La autora es directora de México Evalúa .
El título de este artículo lo tomo prestado de Javier Sicilia. Seguramente pronunció estas palabras infinidad de veces, a lo largo del periplo que emprendió por el país tratando de despertar nuestras conciencias frente a la estela de dolor que dejaba la crisis de violencia de entonces. Era 2011. Y la realidad mostraba su cara más cruel, producto de la violencia perpetrada por los grupos criminales, sí, pero también del abandono por parte de los agentes del Estado. En sus caravanas por distintas zonas, Sicilia recogió el testimonio de muchas personas que fueron tocadas por la violencia, pero nunca atendidas por alguna instancia del Estado mexicano. A estas muchas víctimas se les negó el derecho más elemental: conocer la verdad.
Estamos en 2019. Ocho años después mueren más mexicanos en términos absolutos y también en los relativos. Ocho años después seguimos viendo actos de crueldad insólita. Y la lista de personas desaparecidas sigue creciendo. Ocho años después seguimos palpando la profunda debilidad del Estado, incapaz de desmantelar las redes criminales. Vaya, la efectividad de nuestras fiscalías para resolver casos complejos es casi inexistente.

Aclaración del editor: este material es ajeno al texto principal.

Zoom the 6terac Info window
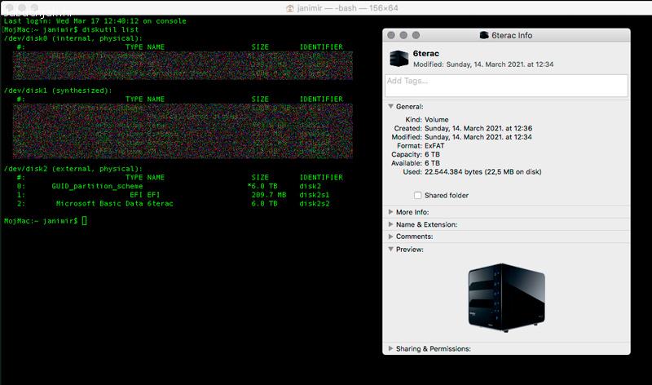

Pero hay algo todavía más inquietante: a diferencia de 2011, la violencia hoy nos deja impávidos. No hay un movimiento o expresión articulada que plantee una agenda viable para poder, eventualmente, encontrar la salida a la cárcel de crueldad. Nos hace falta un Javier Sicilia, un Julián LeBarón, y muchos otros que engrosaron las caravanas por la paz que. Movidos más por la intuición que por la estrategia –dicho por los propios líderes–, lograron cambiar la conversación de entonces. Pudieron desafiar el argumento dominante, aquel que nos quería convencer de que la violencia era resultado inevitable, incluso previsible, de una estrategia que buscaba menguar el poder de los grandes cárteles criminales. Y que eso bien valía "los daños colaterales".
¿Hoy quién toma la palabra? ¿Quién interrumpe el monólogo del poder? Entre 2011 y el presente se diluyeron los reclamos, se debilitaron los grupos que querían impulsar un enfoque distinto en materia de seguridad. Perviven la crítica desesperada –que también sirve, por supuesto– y los grupos de víctimas que con esfuerzos desarticulados buscan justicia, reparación o, al menos, saber cómo y en dónde acabaron los suyos. Pero esto no es suficiente para mover la voluntad política hacia un espacio que permita repensar cómo hacemos frente al tremendo reto.
La presidencia de AMLO es contradictoria. Su triunfo generó una genuina esperanza de cambio de rumbo; una expectativa de que utilizaría mejores instrumentos en la lucha contra el crimen y por la pacificación. En campaña parecía que él y sus colaboradores tenían un interés genuino por las víctimas y por la justicia. Nada de esto ha sido incorporado en los programas de gobierno. Y la enorme legitimidad de su triunfo y la propia postura presidencial frente a las incipientes iniciativas ciudadanas hace que éstas se vean inválidas, sospechosas o promovidas por intereses contrarios a su gobierno –es decir, son interpretadas en clave de disputa política–. De ahí lo contradictorio. Es un gobierno que prometía mucho, pero en los hechos no cambia nada sustantivo y, peor, deslegitima cualquier voz que no sea la propia o la de los grupos cercanos.
No puedo imaginar a este presidente sentado en una mesa con actores sociales relevantes, incluidas las víctimas, discutiendo cuál podría ser la ruta para enfrentar la crisis.
En la carta de condolencias que Sicilia le envía a LeBarón le dice: "La espantosa masacre que la comunidad de los LeBarón acaba de sufrir me hace preguntarme si no es tiempo de que el pueblo de México –del que tanto habla ahora el actual presidente– vuelva a congregarse para sentar al poder, no a exigirle, sino a obligarlo a realizar una verdadera política de verdad, justicia y paz…"
No puedo estar más de acuerdo: eso es lo que nos toca como ciudadanos. Tomar la responsabilidad que nos corresponde para exigir respuestas efectivas contra la violencia y en la atención a las víctimas. Nuestros silencios nos hacen cómplices de lo que hoy ocurre.
En aquellas comunidades, ciudades o espacios en los que los ciudadanos se organizan para plantear demandas legítimas, la autoridad responde. Así ha sucedido en los contados casos en los que se ha mitigado la violencia y el crimen. Son pocos, porque los mexicanos no nos sentimos con derecho de influir en los asuntos públicos y defender el acceso a derechos básicos. Esto es más verificable en comunidades donde han prosperado agentes intermediarios que dosifican la provisión o el acceso a algún bien o servicio público. El clientelismo, como forma de intercambio entre el gobierno y el ciudadano, ha dejado una huella muy onda que no permite hoy plantear una exigencia como la que Sicilia imagina.
Pienso que para devolverle dignidad a esta nación necesitamos ciudadanos dignos. Y esto implica que los mexicanos nos reconozcamos como sujetos de derechos y con legitimidad de sobra para intervenir en lo público y articular exigencias claras a los gobiernos. Sin ese tipo de ciudadanía, no esperemos un cambio de rumbo.